Exercise and physical activity offer numerous benefits to your mental and physical health. According to the Centers for Disease Control and Prevention, physical activity helps control your weight, lessen your risk of cardiovascular disease, reduce your risk of type 2 diabetes and metabolic syndrome, improve your mental health and mood, strengthen your bones and muscles, lower your risk of some cancers — and the list goes on.

Many of our ancestors exerted themselves all day.  They didn’t need more exercise to avoid the risk for certain diseases and obesity. Today, more than two-thirds of the adults in the U.S. are considered overweight or obese.  They are being urged to exercise to reverse the impact of a sedentary and unhealthy lifestyle.

As Breastcancer.org explains, “An unhealthy lifestyle, in particular being overweight, is associated with an increased risk of breast cancer, especially for women after menopause. Fat tissue is the body’s main source of estrogen after menopause, when the ovaries stop producing the hormone. Having more fat tissue means having higher estrogen levels, which can increase breast cancer risk.”

Exercise may be beneficial for breast health for more reasons than weight loss alone.
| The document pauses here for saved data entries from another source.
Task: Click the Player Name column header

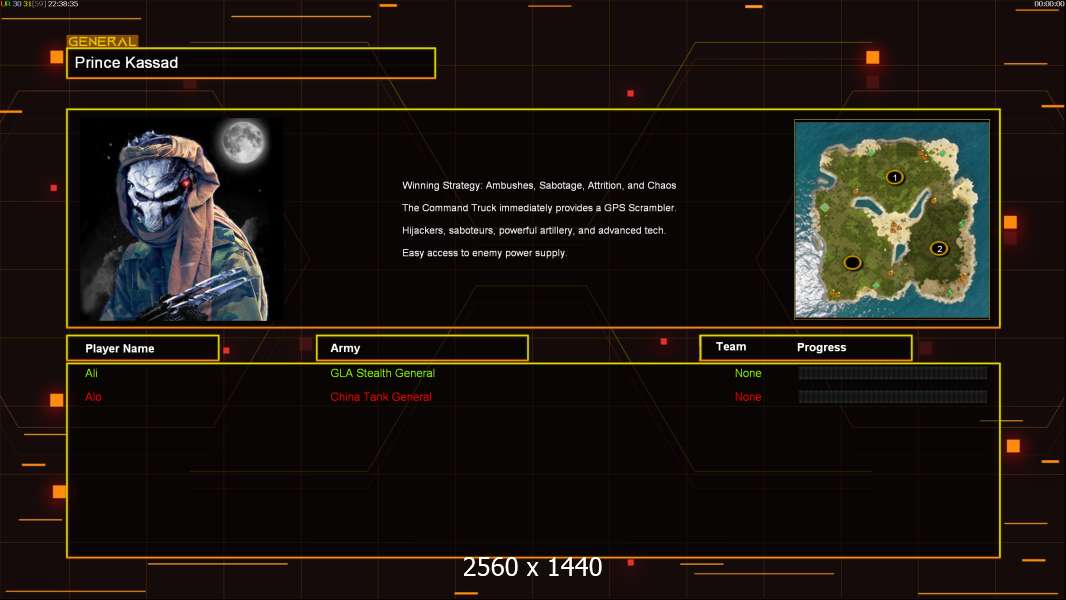Action: pyautogui.click(x=142, y=348)
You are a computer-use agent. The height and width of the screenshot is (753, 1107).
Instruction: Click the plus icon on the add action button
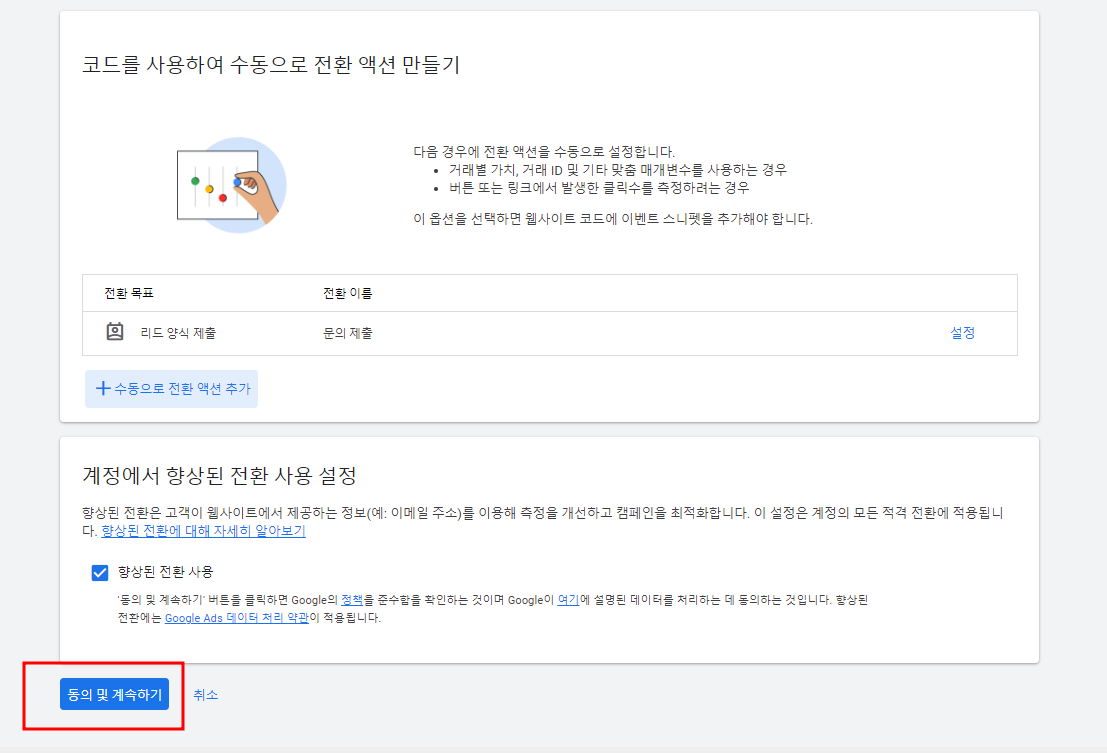click(103, 389)
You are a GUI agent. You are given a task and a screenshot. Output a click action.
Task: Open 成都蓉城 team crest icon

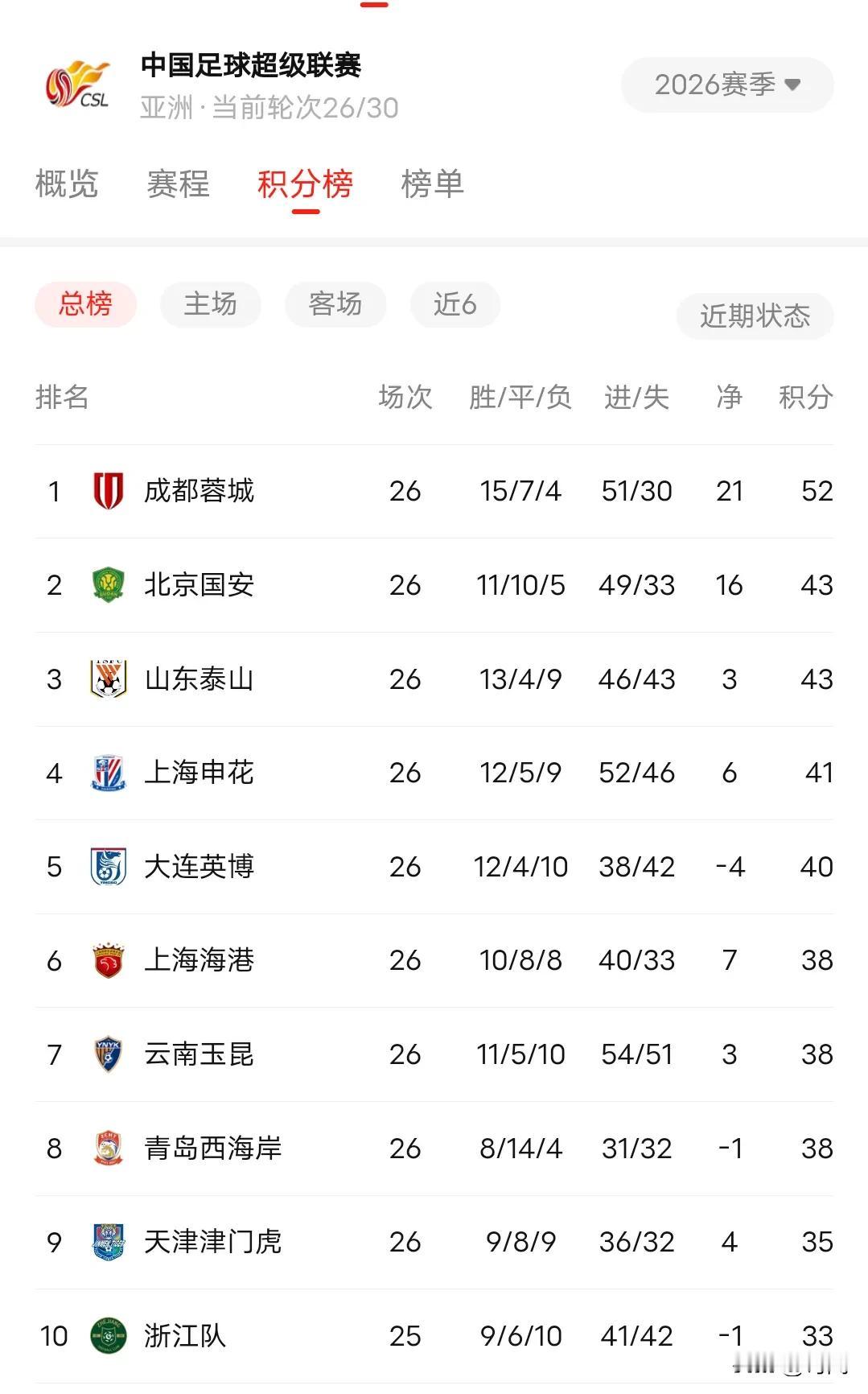coord(108,491)

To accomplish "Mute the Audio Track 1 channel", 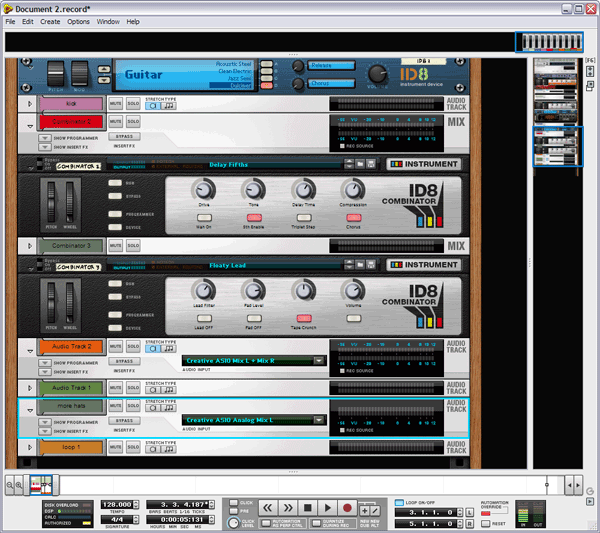I will [x=115, y=387].
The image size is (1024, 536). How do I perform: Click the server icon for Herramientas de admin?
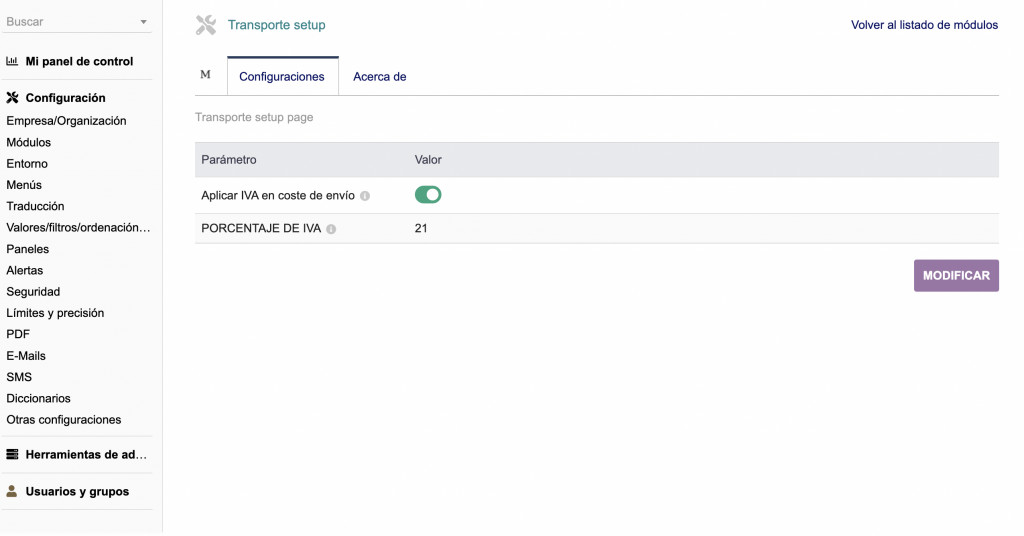point(12,454)
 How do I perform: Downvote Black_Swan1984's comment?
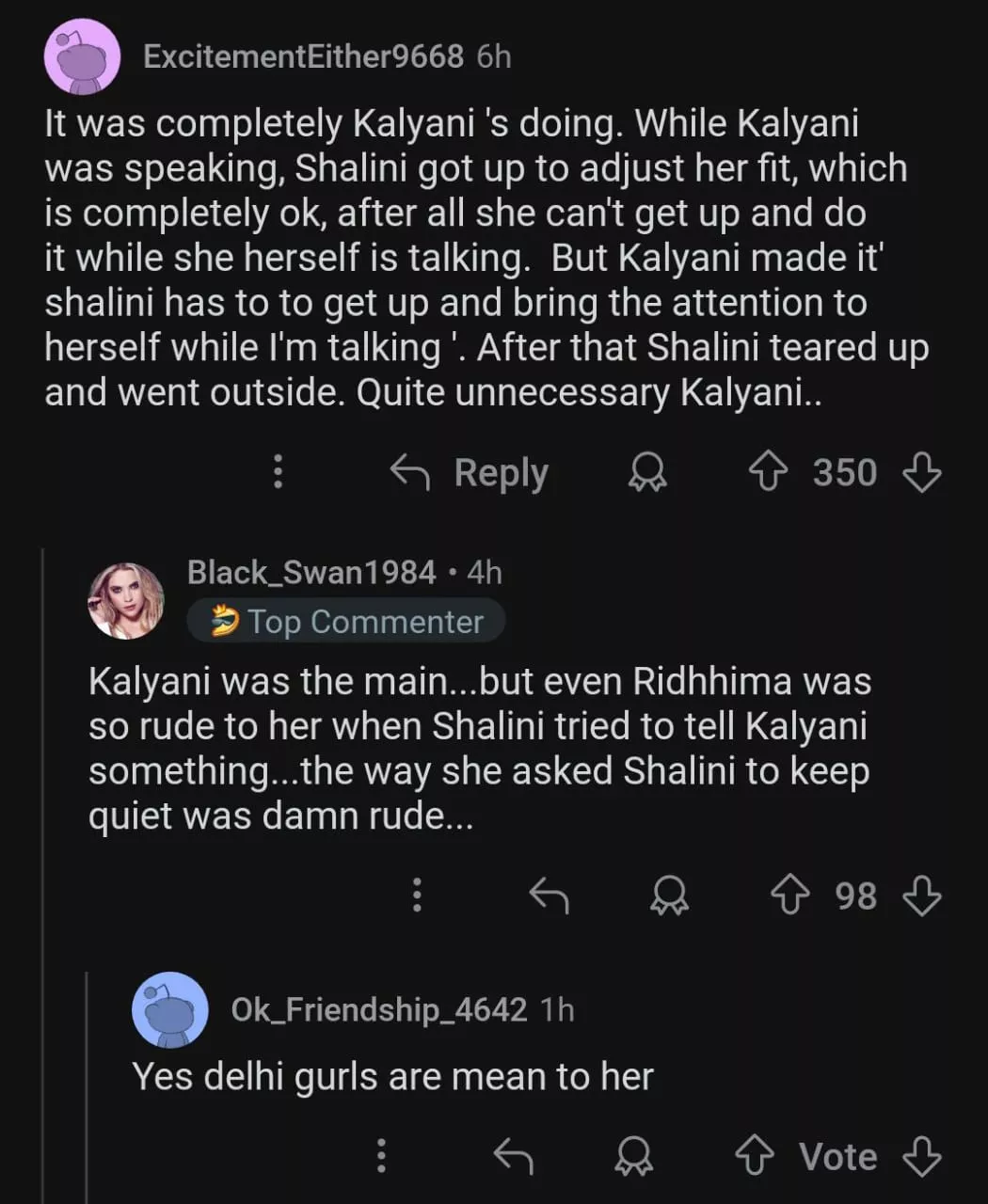tap(921, 895)
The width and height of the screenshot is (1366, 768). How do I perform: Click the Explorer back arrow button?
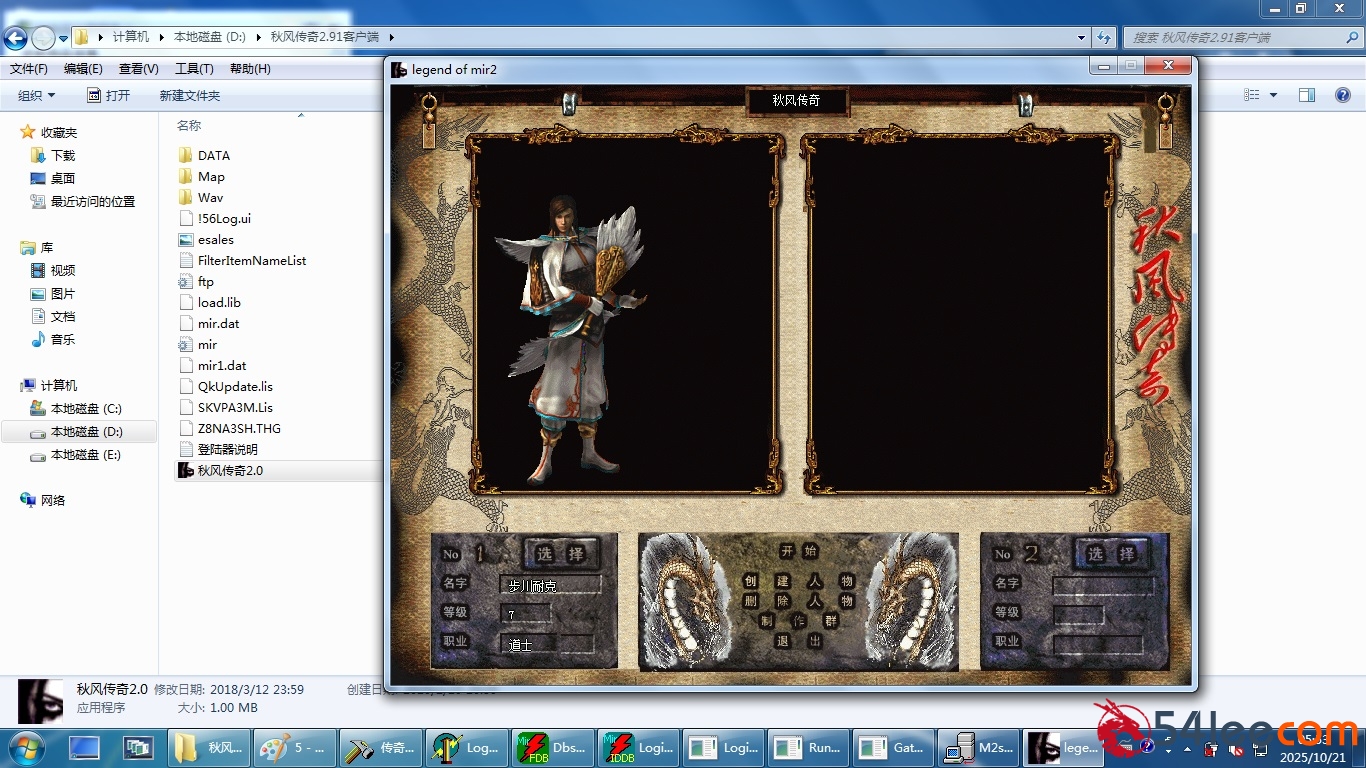click(x=16, y=38)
A study published in the June 2016 edition of JAMA Internal Medicine pooled physical activity information on 1.4 million people.  It found that higher levels of exercise were associated with reduced risks of 13 cancers, including a drop of up to 10 percent in breast cancer. Interestingly, exercise showed benefits, regardless of a person’s weight. This finding suggests that exercise can help people of all weights reduce their risk of breast cancer,  perhaps by strengthening immune function and reducing inflammation and oxidative stress.   

So, how much exercise do you need to maintain a healthy weight or to lose weight to reduce the risk of breast cancer?

There’s no simple answer.  There are many other lifestyle factors that can affect overall risk. However, some guidelines are generally accepted  

There are three forms of exercise: aerobic, flexibility and strength/resistance. Be sure to consult your doctor before starting any fitness program.

Aerobic Exercise: increases your heart rate, works your muscles, and makes you breathe faster and harder

  • Recommended amount: Adults should engage in at least 150 minutes of moderate intensity or 75 minutes of vigorous intensity activity each week, or an equivalent combination, preferably spread throughout the week.

    Quick tip: Taking stairs or ramps is a great way to incorporate a little physical activity into a busy day.

Flexibility Exercise: includes stretching, foam rolling, yoga, tai chi and Pilates

  • Recommended amount: Adults should do flexibility exercises at least two or three days each week to improve range of motion.

    Quick tip: Improving flexibility is a gradual process. Listen to your body. Stretch to the point of tension, not pain.

Strength/Resistance Exercise: may involve barbells and weight plates or dumbbells

  • Recommended amount: Adults should include muscle-strengthening activities on two or more days a week that work all major muscle groups (legs, hips, back, abdomen, chest, shoulders and arms)

    Quick tip: Boost your motivation by setting goals that meet your fitness level, sticking to a schedule and finding a fitness buddy.

If you sit at a desk most of the day and spend time on the internet in the evenings, remind yourself to get up and move. It’s for your breasts, as much as your heart and muscles.